Diagnosis of tamponading pericardial effusion, in proper time, is of utmost importance, to prevent any clinical deterioration.
We tried in this study to determine if relatively new echocardiographic modalities that became readily available in most of the new machines, namely tissue Doppler imaging, can prove itself superior in the detection of cardiac tamponade. For this purpose, we benchmarked conventional and tissue Doppler-derived parameters against clinical evidence of tamponade in a small cohort of patients visiting our facility for different purposes.
Diastolic dysfunction is a recognized feature of cardiac tamponade; the underlying process for the development of tamponade is a marked reduction in diastolic filling, which results when transmural distending pressures become insufficient to overcome increased intrapericardial pressures. Tachycardia is the initial cardiac response to these changes to maintain the cardiac output [13].
Awaiting, compressive features such as right atrial collapse or right ventricular collapse might not give any advantage over clinically overt tamponade, since it means that full-blown tamponade has occurred already. The only standard echocardiographic sign of tamponade that might really point to early diastolic dysfunction is the variation in mitral inflow velocities [14], and hence the statistical significant difference encountered between the two study groups in the prevalence of variable mitral flow velocities, which was noticeably higher in patients with clinical signs of tamponade.
However, variation of mitral flow inflow velocities is largely qualitative and operator dependent.
A study by Simeonidou and colleagues concluded that variation of mitral inflow velocities continued after complete drainage of pericardial effusion and failed to correlate with signs of clinical improvement [15].
Hence, the need arose for more specific and non-operator-dependent echocardiographic signs for the detection of tamponade that are predictors of early diastolic dysfunction occurring in acute pericardial effusion.
Chalikias et al. explored the diagnostic accuracy of peak systolic tricuspid annular velocity in the detection of cardiac tamponade and proved that tissue velocity is a better marker of tamponade, and offers benefit over routine echocardiographic signs [16].
Another case report by Siniorakis and colleagues showed significant respiratory variation of tricuspid annular velocities, as an earlier sign of tamponade [17].
To our knowledge, this study is the first to explore the diagnostic accuracy of RV and LV E/E′ ratios in the detection of tamponade; this research showed definite superiority over conventional signs, both of them had a sensitivity of 100%, while LV diastolic dysfunction was more specific in proving effusion compared to RV, 100% vs. 93%.
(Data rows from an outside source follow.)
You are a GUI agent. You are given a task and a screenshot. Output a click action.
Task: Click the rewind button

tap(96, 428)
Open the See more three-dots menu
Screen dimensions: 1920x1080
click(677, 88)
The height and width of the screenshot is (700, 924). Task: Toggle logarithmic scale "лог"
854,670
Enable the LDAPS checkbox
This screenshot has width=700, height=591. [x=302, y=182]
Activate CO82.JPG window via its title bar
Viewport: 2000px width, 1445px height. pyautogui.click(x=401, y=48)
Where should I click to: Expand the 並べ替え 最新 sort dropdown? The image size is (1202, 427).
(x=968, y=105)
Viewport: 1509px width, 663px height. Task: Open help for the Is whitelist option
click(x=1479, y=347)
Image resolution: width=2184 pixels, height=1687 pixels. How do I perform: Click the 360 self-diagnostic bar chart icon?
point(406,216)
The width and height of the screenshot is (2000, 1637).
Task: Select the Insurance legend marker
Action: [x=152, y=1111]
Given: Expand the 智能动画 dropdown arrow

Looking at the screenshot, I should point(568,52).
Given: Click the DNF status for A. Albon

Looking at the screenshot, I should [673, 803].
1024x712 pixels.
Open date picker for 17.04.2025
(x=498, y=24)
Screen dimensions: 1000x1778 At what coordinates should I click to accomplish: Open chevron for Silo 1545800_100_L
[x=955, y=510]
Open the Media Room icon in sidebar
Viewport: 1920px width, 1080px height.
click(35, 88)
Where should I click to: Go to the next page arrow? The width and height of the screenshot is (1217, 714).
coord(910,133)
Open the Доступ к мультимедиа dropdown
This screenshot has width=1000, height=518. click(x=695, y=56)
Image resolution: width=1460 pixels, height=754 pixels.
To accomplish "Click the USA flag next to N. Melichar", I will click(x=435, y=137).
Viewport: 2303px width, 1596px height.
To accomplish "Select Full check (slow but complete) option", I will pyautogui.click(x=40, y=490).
This contradicts the general concept that right ventricular filling is more likely to be affected by pericardial lesions [18] and might be also linked to the underlying diagnoses of our effusion patients, notably chronic kidney disorders. The latter might be associated with LV hypertrophy, which increases the likelihood of impaired relaxation and thus can bias our data towards a higher specificity of LV indices over RV.
Coexistence of left ventricular dysfunction with pericardial effusion might delay classic signs of effusion. Elevated left atrial pressures exceed pericardial pressure and delay the appearance of pulsus paradoxus, leading to masking of tamponade. This can add an additional explanation to the findings of our study and shows how tissue Doppler imaging can be useful in early detection of tamponade in the context of impaired myocardial functions [19].